In a 1986 Chalcedon publication, Mark wrote about divorce: "The divorce problem will be solved in a society under God's law because any spouse guilty of capital crimes (adultery, homosexuality, Sabbath desecration, etc.) would be swiftly executed, thus freeing the other part to remarry..." This statement echoes his father's own advocacy for Old Testament-style capital punishment in
Institutes of Biblical Law: "Divorce by death made remarriage possible, and freed the innocent partner from bondage to a guilty and unclean person."
Rousas J. Rushdoony died in 2001.
He is remembered in many ways: as the father of Christian Reconstruction, father of the home schooling movement, prolific author, controversial theologian, founder of the Chalcedon Foundation, philosophical influence on America's religious right, and more.
Arda June Gent Rushdoony died in Santa Cruz in 1977.
She is not remembered at all.
*A Wycliffe linguist named Ed Andrews arrived at Owyhee in 1953. He and his wife, Neva, were tasked with translating the New Testament into Paiute.
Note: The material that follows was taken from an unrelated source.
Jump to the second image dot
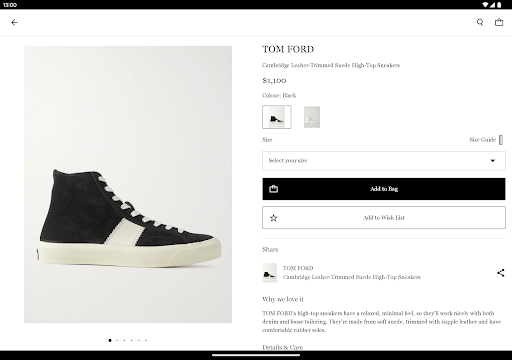The width and height of the screenshot is (512, 360). pos(117,340)
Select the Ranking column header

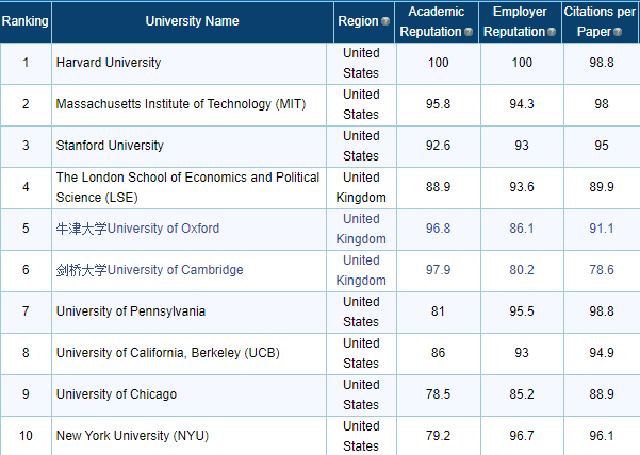pyautogui.click(x=25, y=21)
They
parked their house trailer behind the Presbyterian "manse". Did Neva get to know the Rushdoonys, or did she arrive after they'd gone?
Lester Pontius replaced Rushdoony as the Presbyterian missionary pastor at Owyhee. He and his wife Margaret had also attended Spokane's Whitworth College, graduating together in 1948. The church's outhouse was in poor repair when Lester's brother visited in 1954, so he dug a new one. He later attended Whitworth College as well.
**[Edited 8/4/13] A
Dorothy Barbara Ross was born in Pennsylvania. She and Thomas Gilbert Kirkwood, both aged 21 and residing in Pittsburgh, PA, were issued a
marriage license from Brooke County, WV in August of 1932. It appears Dorothy had at least one son: Thomas Kirkwood, Jr., born in 1946 and later living in Santa Cruz.
Mr. Tom
Kirkwood was an elder in Rushdoony's new Orthodox Presbyterian Santa Cruz congregation. Dorothy Rushdoony died in California in 2003 and was buried beside her husband, R.J. Rushdoony.